EXERCISE PROMPT – Copy the result of filtering the entries below for lines that include the string "Agriturismo".

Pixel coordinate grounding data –

[Start of section]

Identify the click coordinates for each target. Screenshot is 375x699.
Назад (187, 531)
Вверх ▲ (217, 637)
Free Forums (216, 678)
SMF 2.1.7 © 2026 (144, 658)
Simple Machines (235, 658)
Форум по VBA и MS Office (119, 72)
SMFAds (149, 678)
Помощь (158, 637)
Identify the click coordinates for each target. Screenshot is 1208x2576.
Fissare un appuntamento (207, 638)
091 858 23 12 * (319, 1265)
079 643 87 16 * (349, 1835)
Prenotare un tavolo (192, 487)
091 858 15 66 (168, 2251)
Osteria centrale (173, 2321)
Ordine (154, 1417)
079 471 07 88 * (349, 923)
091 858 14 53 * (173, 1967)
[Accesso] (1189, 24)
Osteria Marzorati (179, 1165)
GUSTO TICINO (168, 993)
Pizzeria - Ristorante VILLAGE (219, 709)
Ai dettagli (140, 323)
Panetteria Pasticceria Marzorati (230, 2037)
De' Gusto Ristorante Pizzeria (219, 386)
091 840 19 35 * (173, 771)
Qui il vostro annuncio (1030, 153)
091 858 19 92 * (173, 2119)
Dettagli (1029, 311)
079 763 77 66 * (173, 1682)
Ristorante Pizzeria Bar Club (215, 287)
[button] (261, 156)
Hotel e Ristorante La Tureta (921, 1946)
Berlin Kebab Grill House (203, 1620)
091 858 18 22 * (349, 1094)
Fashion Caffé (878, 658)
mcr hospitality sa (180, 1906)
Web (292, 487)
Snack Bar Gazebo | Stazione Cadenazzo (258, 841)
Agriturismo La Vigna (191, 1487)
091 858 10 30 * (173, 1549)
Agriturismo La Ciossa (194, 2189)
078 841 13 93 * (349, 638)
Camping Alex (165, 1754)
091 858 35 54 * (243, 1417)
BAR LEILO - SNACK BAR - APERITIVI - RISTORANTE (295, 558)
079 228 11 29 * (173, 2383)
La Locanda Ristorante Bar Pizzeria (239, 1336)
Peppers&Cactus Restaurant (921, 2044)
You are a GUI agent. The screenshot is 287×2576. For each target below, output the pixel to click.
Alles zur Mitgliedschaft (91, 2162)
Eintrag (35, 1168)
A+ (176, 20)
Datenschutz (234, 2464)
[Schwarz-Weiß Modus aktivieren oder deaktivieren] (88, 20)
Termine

[End of section]

EXERCISE SOLUTION –
Agriturismo La Vigna (191, 1487)
Agriturismo La Ciossa (194, 2189)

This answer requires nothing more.